Cuevas relató que fue diagnosticada con VIH a los 13 años, que vivió en situación de calle y que ejerció el trabajo sexual desde niña. Describió cómo el rechazo a su identidad de género por parte de instancias asistenciales dificultaba su recuperación de problemas de adicción. 

Posteriormente, describió cómo en Santa Martha Acatitla vio consumirse y morir durante años a compañeras que recibían tratamiento contra el VIH. «Fuimos utilizadas como conejitos de India por farmacéuticas para la construcción de la última generación de medicamentos antirretrovirales», reveló.  

Desde el penal, negoció con el director permiso para cuidar enfermos en fase terminal, y en 2009 redactó junto con otras internas una carta a la directora del programa de VIH de la Ciudad de México que derivó en atención antirretroviral real para personas privadas de la libertad.
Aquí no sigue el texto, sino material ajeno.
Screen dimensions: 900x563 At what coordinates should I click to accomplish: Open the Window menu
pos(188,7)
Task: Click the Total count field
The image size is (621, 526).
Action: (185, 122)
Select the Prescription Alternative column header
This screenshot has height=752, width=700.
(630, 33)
Salió absuelta después de 10 años, 8 meses y 7 días, y ejerció el trabajo sexual esa misma noche para tener un techo donde dormir, recordó. 

Al abordar cómo el rechazo de las familias vuelve vulnerables a las personas de la diversidad sexual a todo tipo de abusos, Cuevas explicó cómo se convirtió en hermana de personas que ni en la muerte fueron reclamadas por quienes deberían ser su red de apoyo. 
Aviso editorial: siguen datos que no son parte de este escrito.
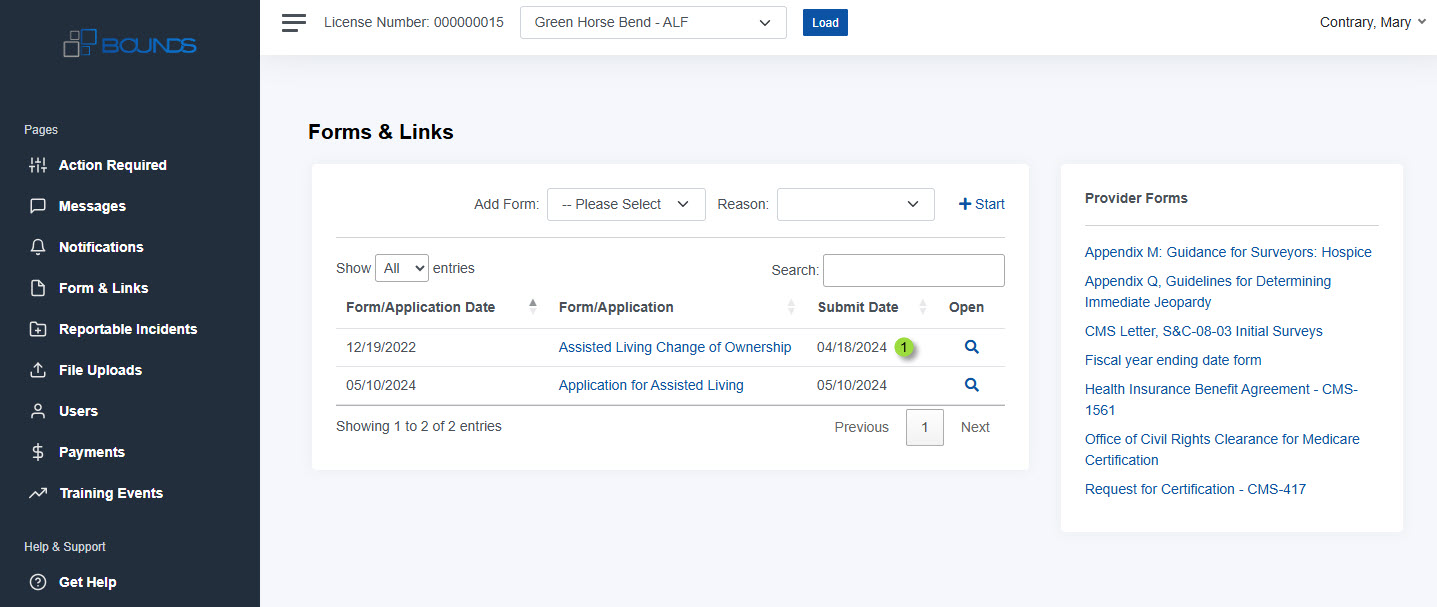Screen dimensions: 1437x607
Task: Open Application for Assisted Living magnifier icon
Action: [x=971, y=384]
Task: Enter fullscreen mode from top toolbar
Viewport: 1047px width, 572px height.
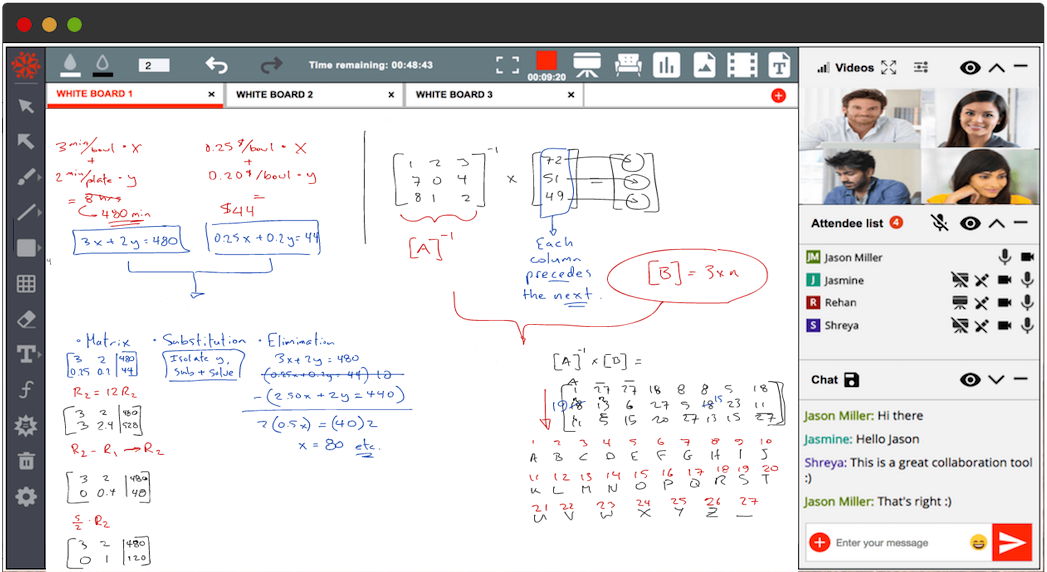Action: 508,65
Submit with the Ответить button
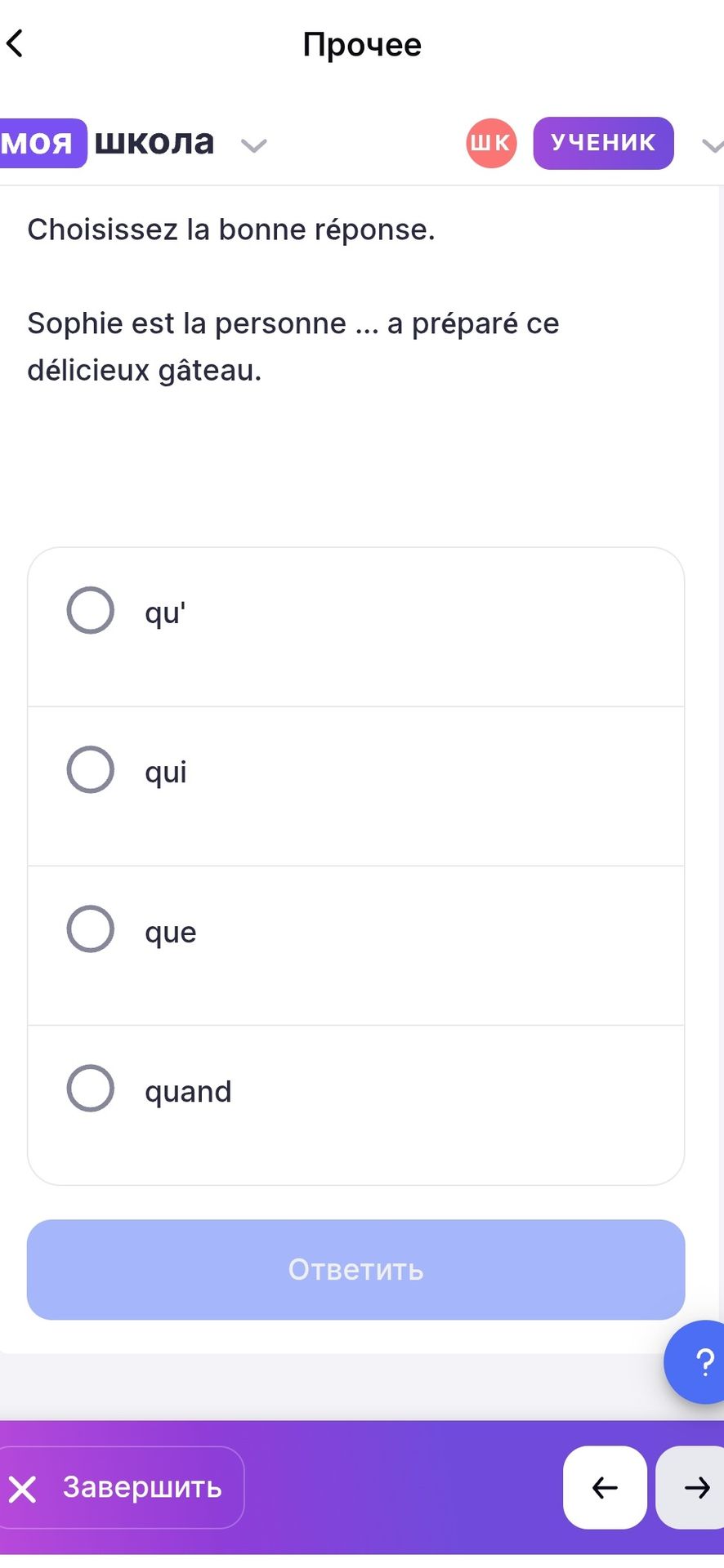This screenshot has height=1568, width=724. [355, 1269]
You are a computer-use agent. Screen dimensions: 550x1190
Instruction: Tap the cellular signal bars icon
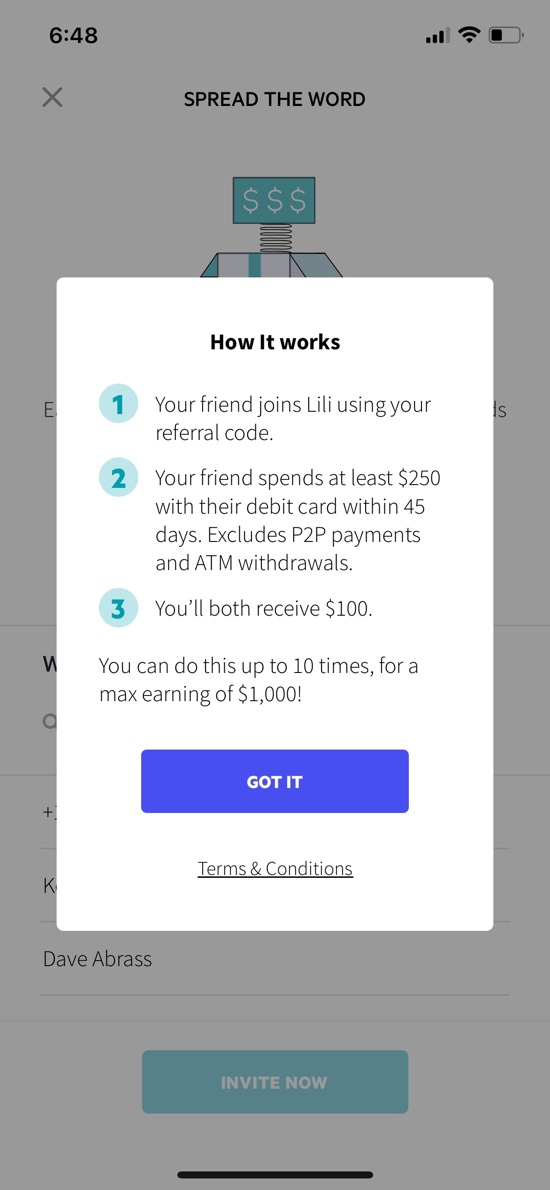pos(438,35)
Ha rescatado los cuerpos de 86 mujeres trans que habrían sido enviados a facultades de medicina; cuando logra localizar a sus familias, dijo, la respuesta frecuente es: «Ya se murió, qué bueno, no me vuelvas a llamar.» Por eso creó el primer mausoleo del mundo para mujeres trans, en el Panteón San Lorenzo de Iztapalapa, con capacidad para 750 personas. 

También describió cómo empujó la credencialización de 300 trabajadoras sexuales trans; el primer protocolo del INE para credencialización con expresión femenina; la recomendación 02/2019 de la CDHCDMX por el transfeminicidio de Paola Buenrostro; la creación de la Unidad Especializada de Transfeminicidios; y el primer manual de identificación forense con perspectiva de género para personas trans, que Colombia ya solicitó replicar. 

Anunció que iniciará estudios en derecho penal y que su defensa se extiende a todos los seres vivos. Cerró con una frase para caracterizar su incansable activismo: «Mi mayor venganza va a ser que todos, todas y todes seamos felices».